--- PROBLEM TO WORK ON ---
How many lines in the listing below contain the string "perform"? Reply with the number only.

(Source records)
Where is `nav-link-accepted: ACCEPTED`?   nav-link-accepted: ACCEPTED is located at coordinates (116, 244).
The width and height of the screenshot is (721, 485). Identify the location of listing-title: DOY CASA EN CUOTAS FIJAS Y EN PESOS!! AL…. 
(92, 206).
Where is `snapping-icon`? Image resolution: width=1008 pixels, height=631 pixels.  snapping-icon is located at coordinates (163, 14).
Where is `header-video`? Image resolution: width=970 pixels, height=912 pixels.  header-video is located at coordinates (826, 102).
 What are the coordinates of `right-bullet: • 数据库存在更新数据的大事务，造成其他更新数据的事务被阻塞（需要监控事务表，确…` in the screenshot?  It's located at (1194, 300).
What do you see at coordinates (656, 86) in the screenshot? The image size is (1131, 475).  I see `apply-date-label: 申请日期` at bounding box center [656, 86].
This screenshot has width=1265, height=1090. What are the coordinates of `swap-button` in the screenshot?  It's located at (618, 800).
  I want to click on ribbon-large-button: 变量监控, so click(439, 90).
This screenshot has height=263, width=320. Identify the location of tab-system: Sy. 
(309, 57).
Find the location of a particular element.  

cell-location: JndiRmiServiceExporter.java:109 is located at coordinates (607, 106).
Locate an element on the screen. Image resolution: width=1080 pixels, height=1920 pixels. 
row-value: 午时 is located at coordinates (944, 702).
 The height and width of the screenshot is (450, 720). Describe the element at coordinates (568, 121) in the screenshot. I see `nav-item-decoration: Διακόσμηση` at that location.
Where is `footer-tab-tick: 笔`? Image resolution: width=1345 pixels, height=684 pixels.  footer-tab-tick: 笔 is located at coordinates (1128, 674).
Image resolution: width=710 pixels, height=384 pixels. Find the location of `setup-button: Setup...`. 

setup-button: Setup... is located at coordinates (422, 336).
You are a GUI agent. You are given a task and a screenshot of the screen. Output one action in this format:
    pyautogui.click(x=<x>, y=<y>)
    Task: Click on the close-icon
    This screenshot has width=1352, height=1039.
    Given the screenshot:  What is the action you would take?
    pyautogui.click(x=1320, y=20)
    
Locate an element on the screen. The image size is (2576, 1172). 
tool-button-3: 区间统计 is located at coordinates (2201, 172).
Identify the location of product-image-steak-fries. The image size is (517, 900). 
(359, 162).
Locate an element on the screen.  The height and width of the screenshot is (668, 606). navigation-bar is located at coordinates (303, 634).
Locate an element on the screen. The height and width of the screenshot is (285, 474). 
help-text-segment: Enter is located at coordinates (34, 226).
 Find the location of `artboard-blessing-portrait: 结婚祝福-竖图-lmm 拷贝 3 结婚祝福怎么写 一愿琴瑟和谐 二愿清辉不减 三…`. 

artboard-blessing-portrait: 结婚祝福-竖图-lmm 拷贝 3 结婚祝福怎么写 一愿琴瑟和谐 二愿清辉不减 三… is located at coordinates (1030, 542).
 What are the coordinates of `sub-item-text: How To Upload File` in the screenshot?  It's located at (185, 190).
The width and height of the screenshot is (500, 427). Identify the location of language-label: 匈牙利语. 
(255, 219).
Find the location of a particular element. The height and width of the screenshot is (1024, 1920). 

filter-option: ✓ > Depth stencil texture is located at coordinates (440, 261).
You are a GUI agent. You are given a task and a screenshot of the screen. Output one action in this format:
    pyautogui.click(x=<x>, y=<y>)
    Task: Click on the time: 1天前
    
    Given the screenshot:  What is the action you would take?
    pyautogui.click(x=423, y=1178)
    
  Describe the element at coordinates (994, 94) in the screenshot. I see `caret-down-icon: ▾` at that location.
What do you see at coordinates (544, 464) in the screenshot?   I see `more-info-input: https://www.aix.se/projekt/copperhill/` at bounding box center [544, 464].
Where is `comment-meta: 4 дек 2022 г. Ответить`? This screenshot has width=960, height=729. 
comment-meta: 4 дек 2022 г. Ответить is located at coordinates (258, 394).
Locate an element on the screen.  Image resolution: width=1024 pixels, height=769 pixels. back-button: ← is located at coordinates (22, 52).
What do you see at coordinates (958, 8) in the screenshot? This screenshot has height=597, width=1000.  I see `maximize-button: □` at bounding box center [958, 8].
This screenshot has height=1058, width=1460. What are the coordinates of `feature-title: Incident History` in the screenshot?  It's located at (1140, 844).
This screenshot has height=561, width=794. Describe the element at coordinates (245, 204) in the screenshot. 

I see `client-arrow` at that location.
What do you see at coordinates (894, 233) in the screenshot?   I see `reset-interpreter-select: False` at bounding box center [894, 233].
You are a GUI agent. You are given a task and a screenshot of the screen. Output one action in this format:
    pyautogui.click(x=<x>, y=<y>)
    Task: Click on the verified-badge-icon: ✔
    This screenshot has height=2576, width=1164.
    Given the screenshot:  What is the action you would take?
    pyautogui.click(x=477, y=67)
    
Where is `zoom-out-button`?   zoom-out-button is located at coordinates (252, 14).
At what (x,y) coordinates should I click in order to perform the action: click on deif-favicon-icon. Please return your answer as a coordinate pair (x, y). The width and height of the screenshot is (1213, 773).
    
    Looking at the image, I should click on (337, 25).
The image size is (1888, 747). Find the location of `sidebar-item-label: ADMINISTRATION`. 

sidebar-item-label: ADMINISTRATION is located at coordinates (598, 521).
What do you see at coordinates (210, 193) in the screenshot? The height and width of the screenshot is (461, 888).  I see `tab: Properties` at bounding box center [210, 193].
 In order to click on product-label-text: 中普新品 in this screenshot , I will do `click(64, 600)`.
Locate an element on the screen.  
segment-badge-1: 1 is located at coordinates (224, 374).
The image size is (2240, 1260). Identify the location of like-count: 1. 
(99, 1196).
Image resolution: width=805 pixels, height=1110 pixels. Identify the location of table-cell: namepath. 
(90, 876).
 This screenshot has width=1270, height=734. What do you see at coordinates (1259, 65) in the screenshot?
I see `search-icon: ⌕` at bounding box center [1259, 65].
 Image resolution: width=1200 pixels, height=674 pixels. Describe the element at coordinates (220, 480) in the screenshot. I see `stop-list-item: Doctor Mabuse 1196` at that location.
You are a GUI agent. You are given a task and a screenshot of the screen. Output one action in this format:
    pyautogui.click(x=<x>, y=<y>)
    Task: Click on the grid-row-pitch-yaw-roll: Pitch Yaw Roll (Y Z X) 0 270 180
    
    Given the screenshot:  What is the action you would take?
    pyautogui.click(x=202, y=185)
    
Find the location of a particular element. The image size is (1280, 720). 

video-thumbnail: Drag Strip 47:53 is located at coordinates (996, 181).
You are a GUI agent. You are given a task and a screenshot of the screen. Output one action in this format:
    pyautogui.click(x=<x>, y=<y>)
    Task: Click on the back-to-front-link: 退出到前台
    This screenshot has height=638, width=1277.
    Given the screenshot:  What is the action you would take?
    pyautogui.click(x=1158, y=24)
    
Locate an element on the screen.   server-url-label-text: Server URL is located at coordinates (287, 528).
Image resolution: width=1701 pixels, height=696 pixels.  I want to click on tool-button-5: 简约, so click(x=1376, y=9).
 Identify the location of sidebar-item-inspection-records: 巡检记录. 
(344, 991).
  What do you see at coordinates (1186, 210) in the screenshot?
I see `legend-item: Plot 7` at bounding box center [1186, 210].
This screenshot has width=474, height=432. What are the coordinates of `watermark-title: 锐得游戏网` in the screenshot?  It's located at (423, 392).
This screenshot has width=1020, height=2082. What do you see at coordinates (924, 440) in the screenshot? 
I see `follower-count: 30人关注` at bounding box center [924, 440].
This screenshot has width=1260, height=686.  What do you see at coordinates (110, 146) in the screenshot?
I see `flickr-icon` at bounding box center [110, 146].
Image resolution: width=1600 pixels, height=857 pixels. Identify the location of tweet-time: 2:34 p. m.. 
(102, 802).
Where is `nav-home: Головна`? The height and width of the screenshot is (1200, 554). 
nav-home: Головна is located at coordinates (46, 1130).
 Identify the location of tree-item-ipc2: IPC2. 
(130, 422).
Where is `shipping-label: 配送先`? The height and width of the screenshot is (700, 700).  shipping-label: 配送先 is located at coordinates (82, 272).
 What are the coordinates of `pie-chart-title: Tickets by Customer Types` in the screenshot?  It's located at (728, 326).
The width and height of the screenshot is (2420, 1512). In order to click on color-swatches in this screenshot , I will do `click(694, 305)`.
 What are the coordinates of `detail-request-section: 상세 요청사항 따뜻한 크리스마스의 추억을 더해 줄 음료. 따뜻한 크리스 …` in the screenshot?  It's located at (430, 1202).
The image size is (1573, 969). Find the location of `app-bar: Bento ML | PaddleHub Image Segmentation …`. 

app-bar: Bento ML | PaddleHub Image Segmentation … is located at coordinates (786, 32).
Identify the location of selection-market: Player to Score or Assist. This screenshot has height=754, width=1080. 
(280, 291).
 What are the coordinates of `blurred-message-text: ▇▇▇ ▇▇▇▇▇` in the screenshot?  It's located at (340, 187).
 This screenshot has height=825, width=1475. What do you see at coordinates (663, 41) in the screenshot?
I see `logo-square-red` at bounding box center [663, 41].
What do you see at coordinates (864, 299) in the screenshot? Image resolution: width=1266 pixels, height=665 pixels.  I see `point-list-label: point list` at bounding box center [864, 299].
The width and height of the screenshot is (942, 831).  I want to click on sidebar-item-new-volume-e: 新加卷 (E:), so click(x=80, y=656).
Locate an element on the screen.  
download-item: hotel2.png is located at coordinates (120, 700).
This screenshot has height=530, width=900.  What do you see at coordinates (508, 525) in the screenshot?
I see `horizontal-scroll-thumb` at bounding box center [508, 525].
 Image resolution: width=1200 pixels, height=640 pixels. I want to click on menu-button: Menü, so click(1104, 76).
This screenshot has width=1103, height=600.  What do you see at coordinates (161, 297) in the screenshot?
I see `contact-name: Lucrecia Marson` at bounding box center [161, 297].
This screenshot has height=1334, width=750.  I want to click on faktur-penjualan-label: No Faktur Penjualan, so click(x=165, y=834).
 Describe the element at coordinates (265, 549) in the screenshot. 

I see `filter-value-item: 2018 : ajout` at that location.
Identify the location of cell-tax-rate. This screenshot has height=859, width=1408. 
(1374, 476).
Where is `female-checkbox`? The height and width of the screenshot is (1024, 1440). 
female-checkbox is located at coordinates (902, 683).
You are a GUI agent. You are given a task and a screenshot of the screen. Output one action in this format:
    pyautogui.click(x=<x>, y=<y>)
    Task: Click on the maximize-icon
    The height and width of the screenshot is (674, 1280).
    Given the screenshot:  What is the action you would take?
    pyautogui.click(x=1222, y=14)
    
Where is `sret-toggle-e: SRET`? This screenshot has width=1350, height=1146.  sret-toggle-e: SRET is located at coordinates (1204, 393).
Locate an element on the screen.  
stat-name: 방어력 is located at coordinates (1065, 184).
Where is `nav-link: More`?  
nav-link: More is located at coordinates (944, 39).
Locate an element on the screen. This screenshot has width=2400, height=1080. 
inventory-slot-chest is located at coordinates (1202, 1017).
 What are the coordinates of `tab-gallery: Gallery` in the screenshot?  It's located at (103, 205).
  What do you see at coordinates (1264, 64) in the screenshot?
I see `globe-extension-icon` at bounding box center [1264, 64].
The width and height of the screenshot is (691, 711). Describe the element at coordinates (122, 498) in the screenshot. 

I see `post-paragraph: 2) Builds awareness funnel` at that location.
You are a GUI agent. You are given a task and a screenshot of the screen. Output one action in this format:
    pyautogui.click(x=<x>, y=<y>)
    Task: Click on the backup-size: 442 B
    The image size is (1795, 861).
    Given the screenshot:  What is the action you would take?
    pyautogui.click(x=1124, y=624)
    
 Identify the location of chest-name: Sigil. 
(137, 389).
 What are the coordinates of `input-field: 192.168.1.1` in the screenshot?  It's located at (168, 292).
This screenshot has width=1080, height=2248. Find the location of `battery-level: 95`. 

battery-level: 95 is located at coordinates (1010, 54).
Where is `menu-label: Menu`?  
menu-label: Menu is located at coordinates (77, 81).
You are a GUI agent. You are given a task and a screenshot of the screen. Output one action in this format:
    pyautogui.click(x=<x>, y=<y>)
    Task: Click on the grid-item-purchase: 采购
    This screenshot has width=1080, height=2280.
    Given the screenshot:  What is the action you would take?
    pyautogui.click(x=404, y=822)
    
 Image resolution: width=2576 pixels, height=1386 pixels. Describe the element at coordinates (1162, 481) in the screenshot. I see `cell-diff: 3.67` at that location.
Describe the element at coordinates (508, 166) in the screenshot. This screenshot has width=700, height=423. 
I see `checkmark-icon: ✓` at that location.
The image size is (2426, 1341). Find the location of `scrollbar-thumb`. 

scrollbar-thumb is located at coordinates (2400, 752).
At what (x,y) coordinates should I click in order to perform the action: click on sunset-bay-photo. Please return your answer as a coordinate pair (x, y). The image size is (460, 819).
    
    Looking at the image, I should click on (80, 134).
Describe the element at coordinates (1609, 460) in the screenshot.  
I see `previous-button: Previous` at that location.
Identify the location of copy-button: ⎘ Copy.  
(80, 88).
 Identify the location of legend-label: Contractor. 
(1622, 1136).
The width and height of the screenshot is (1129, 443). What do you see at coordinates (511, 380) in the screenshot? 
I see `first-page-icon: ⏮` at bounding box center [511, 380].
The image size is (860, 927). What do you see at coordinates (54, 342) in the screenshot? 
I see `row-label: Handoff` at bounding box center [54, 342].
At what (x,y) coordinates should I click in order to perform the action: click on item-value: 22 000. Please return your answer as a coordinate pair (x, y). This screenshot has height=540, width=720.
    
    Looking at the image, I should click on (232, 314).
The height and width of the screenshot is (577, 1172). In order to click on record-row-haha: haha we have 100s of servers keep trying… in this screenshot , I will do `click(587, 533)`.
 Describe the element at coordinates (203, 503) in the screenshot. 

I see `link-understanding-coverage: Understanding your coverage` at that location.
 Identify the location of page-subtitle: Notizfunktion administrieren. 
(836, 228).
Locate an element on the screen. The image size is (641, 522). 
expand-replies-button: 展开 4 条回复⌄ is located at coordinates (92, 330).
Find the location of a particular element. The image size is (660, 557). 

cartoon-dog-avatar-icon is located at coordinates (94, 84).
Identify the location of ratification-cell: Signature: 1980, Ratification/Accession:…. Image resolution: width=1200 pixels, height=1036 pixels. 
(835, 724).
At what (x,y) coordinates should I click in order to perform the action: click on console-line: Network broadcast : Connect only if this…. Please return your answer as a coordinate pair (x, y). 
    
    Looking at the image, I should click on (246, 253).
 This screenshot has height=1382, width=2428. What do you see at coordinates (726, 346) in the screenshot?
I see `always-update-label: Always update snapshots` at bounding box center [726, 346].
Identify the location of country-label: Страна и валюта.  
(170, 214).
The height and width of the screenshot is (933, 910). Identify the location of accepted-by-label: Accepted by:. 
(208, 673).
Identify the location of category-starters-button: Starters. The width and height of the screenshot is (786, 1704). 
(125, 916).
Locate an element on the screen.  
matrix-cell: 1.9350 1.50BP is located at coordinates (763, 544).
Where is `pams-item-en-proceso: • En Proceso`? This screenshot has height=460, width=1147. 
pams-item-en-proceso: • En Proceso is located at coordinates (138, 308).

--- EXPECTED ANSWER ---
4